**Record extracts**:
·····

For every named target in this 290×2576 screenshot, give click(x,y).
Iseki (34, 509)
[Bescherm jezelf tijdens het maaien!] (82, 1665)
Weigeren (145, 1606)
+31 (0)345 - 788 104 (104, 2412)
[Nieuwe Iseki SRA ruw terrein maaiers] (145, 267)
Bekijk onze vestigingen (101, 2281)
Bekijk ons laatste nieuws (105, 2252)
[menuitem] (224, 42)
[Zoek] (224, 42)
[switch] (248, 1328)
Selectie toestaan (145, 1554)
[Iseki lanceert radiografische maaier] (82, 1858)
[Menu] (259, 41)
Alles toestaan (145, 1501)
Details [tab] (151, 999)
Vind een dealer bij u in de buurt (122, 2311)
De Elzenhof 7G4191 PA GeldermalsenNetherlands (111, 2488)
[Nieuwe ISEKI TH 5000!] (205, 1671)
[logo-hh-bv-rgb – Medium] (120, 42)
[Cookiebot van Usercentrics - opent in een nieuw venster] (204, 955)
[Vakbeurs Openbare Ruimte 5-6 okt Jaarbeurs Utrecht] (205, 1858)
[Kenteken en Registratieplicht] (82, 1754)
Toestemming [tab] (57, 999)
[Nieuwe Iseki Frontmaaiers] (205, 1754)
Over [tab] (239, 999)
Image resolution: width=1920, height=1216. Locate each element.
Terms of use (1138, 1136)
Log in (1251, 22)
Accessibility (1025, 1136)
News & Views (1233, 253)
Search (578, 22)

·····

**What the task asks**:
Return exactly, and only, the lines from the start of the listing through the line with "[Kenteken en Registratieplicht] (82, 1754)".

**Task solution**:
For every named target in this 290×2576 screenshot, give click(x,y).
Iseki (34, 509)
[Bescherm jezelf tijdens het maaien!] (82, 1665)
Weigeren (145, 1606)
+31 (0)345 - 788 104 (104, 2412)
[Nieuwe Iseki SRA ruw terrein maaiers] (145, 267)
Bekijk onze vestigingen (101, 2281)
Bekijk ons laatste nieuws (105, 2252)
[menuitem] (224, 42)
[Zoek] (224, 42)
[switch] (248, 1328)
Selectie toestaan (145, 1554)
[Iseki lanceert radiografische maaier] (82, 1858)
[Menu] (259, 41)
Alles toestaan (145, 1501)
Details [tab] (151, 999)
Vind een dealer bij u in de buurt (122, 2311)
De Elzenhof 7G4191 PA GeldermalsenNetherlands (111, 2488)
[Nieuwe ISEKI TH 5000!] (205, 1671)
[logo-hh-bv-rgb – Medium] (120, 42)
[Cookiebot van Usercentrics - opent in een nieuw venster] (204, 955)
[Vakbeurs Openbare Ruimte 5-6 okt Jaarbeurs Utrecht] (205, 1858)
[Kenteken en Registratieplicht] (82, 1754)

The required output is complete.